DATA SECTION:

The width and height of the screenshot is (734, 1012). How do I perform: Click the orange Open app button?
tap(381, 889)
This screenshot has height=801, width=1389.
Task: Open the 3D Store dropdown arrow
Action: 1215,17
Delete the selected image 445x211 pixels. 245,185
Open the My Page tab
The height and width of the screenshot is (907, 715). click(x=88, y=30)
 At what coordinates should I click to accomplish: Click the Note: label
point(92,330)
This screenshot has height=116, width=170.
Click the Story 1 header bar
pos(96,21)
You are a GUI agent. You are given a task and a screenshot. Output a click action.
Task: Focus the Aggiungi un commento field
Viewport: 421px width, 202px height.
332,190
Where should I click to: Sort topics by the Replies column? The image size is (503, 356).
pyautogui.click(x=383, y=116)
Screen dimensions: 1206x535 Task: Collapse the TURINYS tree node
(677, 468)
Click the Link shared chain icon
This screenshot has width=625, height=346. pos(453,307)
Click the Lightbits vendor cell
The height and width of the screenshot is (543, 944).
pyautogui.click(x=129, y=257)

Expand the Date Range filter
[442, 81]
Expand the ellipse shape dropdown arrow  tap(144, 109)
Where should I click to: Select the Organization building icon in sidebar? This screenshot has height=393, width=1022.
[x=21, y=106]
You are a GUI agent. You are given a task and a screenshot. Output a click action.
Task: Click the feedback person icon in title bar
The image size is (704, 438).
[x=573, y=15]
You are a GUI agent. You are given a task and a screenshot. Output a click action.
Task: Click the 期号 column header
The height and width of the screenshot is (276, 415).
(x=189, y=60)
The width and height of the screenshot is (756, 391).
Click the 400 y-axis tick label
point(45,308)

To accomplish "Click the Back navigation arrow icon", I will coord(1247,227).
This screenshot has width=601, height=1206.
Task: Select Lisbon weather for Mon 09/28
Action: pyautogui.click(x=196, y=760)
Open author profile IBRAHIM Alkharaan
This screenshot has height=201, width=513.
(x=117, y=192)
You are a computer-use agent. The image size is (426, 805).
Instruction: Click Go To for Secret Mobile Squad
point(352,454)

WRITTEN REQUEST:
Copy out the part of the data that opens with the line containing "Delete the selected" and closes with the line containing "[x=573, y=15]", including both of those lines.

SOLUTION:
Delete the selected image 445x211 pixels. 245,185
Open the My Page tab
The height and width of the screenshot is (907, 715). click(x=88, y=30)
 At what coordinates should I click to accomplish: Click the Note: label
point(92,330)
This screenshot has height=116, width=170.
Click the Story 1 header bar
pos(96,21)
You are a GUI agent. You are given a task and a screenshot. Output a click action.
Task: Focus the Aggiungi un commento field
Viewport: 421px width, 202px height.
332,190
Where should I click to: Sort topics by the Replies column? The image size is (503, 356).
pyautogui.click(x=383, y=116)
Screen dimensions: 1206x535 Task: Collapse the TURINYS tree node
(677, 468)
Click the Link shared chain icon
This screenshot has width=625, height=346. pos(453,307)
Click the Lightbits vendor cell
The height and width of the screenshot is (543, 944).
pyautogui.click(x=129, y=257)

Expand the Date Range filter
[442, 81]
Expand the ellipse shape dropdown arrow  tap(144, 109)
Where should I click to: Select the Organization building icon in sidebar? This screenshot has height=393, width=1022.
[x=21, y=106]
You are a GUI agent. You are given a task and a screenshot. Output a click action.
Task: Click the feedback person icon in title bar
The image size is (704, 438).
[x=573, y=15]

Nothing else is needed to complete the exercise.